Supplied records Block Start
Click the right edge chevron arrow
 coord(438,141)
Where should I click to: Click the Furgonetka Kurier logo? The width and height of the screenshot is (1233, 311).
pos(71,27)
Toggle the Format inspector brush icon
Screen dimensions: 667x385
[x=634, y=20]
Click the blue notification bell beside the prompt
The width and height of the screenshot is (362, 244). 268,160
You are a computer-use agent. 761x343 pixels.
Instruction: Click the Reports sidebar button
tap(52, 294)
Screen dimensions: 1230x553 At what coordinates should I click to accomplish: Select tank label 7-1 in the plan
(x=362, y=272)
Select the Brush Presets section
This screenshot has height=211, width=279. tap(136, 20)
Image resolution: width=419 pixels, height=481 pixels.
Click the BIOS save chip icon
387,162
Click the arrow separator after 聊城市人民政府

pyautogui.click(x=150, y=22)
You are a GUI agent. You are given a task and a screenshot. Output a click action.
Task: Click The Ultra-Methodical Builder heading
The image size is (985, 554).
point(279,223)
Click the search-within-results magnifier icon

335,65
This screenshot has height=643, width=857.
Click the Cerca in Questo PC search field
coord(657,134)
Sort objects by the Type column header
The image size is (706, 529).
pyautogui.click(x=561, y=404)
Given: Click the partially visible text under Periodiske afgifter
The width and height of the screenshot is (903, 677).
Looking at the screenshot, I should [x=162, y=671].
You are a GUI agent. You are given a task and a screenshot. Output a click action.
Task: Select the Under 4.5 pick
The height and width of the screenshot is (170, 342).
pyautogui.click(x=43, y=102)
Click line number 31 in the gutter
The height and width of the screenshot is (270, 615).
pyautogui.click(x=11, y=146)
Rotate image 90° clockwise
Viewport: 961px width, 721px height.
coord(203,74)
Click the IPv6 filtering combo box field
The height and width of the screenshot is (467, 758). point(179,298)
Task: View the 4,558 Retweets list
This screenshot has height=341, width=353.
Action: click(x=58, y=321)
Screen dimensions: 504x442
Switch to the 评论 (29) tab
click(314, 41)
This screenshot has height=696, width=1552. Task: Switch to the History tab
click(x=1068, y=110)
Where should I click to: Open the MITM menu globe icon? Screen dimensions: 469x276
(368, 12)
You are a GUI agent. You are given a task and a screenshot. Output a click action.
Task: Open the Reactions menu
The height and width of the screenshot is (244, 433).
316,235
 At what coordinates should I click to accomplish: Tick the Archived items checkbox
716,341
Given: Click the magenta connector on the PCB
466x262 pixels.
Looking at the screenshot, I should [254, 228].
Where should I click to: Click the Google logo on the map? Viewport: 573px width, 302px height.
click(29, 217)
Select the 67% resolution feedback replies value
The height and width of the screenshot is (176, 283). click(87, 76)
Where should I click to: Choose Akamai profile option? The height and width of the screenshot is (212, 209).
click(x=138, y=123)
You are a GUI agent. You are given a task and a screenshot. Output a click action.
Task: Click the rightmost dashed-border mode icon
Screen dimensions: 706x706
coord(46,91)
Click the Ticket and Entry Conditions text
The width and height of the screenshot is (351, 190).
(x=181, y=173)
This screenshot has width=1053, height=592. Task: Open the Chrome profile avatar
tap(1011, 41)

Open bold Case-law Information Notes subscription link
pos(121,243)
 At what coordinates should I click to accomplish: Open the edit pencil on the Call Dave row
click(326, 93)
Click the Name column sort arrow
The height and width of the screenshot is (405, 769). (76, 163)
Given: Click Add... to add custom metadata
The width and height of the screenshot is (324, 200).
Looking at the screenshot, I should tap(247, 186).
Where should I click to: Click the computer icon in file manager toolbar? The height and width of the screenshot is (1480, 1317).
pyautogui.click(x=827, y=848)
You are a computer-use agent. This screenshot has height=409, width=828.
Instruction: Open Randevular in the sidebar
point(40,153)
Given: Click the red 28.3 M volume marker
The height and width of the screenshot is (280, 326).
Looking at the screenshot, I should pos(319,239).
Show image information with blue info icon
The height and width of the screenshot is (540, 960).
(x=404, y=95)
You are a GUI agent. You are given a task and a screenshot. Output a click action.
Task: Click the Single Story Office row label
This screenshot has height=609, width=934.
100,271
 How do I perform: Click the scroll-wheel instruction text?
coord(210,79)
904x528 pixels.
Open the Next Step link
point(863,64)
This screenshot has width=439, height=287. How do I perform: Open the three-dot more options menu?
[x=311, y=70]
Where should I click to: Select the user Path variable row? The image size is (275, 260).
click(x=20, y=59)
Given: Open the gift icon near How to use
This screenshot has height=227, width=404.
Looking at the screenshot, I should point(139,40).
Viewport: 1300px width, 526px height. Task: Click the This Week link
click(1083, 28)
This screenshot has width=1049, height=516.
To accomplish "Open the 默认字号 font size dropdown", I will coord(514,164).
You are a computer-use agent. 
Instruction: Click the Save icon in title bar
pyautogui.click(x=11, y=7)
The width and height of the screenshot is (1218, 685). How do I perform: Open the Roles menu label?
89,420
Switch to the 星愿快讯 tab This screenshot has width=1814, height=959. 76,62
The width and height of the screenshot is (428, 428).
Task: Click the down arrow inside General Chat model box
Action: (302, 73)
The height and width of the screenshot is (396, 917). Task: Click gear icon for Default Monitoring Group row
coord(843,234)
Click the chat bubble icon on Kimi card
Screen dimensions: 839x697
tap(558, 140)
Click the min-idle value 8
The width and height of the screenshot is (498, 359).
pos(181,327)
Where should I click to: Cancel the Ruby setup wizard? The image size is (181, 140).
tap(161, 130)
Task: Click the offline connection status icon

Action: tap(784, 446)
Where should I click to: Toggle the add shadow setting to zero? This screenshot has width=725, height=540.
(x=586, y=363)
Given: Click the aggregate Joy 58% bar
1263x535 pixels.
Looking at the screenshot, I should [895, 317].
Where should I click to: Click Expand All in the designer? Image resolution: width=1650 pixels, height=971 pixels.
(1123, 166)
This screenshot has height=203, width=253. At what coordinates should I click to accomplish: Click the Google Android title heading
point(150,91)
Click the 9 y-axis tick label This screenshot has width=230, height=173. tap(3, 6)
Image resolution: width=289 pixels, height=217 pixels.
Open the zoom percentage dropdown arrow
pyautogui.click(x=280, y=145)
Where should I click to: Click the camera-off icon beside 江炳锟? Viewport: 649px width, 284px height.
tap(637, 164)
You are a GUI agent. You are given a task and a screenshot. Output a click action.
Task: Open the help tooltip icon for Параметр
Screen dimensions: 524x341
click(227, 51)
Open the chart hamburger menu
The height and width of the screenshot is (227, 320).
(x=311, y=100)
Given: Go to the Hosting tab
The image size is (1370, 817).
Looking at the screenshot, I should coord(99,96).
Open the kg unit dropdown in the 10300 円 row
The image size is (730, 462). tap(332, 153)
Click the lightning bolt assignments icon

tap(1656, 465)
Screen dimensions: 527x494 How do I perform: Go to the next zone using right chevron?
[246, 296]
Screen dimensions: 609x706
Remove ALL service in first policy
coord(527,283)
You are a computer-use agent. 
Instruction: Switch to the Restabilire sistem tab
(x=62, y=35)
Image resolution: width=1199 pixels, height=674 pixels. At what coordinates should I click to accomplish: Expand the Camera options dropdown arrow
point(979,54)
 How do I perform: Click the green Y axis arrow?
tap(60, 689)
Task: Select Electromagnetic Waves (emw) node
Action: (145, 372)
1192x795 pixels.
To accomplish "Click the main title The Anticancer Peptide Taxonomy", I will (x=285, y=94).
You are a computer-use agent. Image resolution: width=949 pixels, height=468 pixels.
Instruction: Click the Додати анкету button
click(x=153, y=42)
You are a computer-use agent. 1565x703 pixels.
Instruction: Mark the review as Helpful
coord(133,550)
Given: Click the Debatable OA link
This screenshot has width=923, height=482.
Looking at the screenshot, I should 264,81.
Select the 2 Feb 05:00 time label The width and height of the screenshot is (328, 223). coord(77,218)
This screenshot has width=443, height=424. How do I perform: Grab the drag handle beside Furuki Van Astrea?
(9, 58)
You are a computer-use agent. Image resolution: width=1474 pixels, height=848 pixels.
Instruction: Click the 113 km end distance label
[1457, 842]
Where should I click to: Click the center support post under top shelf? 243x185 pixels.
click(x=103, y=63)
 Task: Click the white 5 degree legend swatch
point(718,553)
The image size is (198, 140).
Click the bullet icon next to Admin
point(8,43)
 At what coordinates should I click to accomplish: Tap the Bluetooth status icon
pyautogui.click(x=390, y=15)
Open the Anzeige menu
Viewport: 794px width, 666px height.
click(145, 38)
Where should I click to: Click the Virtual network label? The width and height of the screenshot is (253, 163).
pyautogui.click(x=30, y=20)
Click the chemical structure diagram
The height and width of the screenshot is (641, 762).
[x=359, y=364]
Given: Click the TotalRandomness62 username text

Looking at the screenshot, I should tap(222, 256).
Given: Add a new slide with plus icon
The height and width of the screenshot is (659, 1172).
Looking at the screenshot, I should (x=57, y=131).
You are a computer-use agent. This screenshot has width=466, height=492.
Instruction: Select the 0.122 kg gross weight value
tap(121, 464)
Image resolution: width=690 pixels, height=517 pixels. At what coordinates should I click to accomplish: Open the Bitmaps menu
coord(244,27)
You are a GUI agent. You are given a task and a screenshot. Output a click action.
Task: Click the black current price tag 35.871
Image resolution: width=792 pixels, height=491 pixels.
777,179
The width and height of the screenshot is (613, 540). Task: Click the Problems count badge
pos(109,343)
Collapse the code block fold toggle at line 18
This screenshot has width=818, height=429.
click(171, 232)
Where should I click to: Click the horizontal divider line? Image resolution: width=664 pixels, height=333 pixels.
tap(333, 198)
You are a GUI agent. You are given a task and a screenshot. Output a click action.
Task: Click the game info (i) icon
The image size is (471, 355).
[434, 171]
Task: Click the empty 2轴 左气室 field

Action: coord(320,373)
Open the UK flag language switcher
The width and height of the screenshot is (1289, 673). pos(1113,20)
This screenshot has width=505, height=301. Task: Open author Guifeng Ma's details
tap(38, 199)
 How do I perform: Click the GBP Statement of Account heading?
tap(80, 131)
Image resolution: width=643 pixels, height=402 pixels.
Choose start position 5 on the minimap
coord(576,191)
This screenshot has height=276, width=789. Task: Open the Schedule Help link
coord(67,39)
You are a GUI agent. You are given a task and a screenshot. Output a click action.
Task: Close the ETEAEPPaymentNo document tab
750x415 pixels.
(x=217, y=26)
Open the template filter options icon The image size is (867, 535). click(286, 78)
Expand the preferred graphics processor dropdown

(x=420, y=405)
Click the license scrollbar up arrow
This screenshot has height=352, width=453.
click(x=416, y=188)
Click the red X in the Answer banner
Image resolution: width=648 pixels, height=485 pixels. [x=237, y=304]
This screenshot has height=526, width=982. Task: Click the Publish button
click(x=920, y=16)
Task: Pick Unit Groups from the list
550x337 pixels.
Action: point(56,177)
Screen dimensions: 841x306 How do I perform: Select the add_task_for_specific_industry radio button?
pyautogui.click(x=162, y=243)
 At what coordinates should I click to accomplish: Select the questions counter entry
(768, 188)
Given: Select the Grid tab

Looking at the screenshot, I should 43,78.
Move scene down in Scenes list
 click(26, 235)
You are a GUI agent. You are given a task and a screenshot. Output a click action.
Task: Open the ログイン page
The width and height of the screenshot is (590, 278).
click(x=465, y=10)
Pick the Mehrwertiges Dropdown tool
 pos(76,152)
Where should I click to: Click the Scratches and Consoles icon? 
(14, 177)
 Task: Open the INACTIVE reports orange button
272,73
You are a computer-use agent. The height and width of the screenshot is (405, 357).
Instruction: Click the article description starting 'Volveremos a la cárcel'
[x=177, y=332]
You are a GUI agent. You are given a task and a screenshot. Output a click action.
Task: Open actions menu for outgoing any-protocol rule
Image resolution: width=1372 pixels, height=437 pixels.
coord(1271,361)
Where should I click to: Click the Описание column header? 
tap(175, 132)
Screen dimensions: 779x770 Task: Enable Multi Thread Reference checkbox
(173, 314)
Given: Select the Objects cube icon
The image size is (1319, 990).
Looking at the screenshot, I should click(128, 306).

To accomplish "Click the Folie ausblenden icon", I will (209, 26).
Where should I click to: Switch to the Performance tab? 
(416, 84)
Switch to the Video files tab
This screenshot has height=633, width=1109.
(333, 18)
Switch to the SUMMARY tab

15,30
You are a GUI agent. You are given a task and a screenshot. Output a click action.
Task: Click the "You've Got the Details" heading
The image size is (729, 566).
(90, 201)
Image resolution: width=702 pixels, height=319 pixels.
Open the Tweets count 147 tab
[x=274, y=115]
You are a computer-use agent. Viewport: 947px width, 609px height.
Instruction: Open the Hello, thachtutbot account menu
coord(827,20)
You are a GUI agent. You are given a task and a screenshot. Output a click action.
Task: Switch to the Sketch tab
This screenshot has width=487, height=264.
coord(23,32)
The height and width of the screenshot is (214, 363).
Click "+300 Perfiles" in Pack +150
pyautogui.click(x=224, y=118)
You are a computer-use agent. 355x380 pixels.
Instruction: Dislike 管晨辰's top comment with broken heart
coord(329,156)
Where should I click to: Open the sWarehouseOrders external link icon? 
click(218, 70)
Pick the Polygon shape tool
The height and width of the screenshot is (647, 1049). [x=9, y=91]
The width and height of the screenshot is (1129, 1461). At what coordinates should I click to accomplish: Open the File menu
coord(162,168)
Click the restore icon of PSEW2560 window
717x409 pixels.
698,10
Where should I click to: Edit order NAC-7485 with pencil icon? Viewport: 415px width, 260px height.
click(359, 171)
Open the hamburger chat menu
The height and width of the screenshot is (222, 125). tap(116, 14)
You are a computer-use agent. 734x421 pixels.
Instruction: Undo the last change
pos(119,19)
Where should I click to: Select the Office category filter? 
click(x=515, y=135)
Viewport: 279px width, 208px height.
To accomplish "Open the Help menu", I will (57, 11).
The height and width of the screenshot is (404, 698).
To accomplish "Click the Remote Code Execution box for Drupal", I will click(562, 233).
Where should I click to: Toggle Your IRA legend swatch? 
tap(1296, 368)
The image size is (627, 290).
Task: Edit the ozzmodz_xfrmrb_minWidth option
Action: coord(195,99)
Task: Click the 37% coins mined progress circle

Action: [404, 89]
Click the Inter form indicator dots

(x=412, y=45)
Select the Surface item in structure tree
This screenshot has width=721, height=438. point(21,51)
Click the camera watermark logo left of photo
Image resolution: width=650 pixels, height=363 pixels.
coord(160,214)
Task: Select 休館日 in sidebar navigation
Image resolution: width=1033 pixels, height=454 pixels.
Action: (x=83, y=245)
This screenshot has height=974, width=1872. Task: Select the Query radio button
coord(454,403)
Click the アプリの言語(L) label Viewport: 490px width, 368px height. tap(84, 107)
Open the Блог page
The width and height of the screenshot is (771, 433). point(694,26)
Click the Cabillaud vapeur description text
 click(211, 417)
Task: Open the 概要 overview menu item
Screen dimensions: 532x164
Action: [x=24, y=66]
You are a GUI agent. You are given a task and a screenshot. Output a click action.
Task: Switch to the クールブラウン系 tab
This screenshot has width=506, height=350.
Supplied records Block End
Your answer must be the lines from the one containing "Click the アプリの言語(L)" through the last line of the entries, copied exactly, with no other lines.

(Problem solution)
Click the アプリの言語(L) label Viewport: 490px width, 368px height. tap(84, 107)
Open the Блог page
The width and height of the screenshot is (771, 433). point(694,26)
Click the Cabillaud vapeur description text
 click(211, 417)
Task: Open the 概要 overview menu item
Screen dimensions: 532x164
Action: [x=24, y=66]
You are a GUI agent. You are given a task and a screenshot. Output a click action.
Task: Switch to the クールブラウン系 tab
This screenshot has width=506, height=350.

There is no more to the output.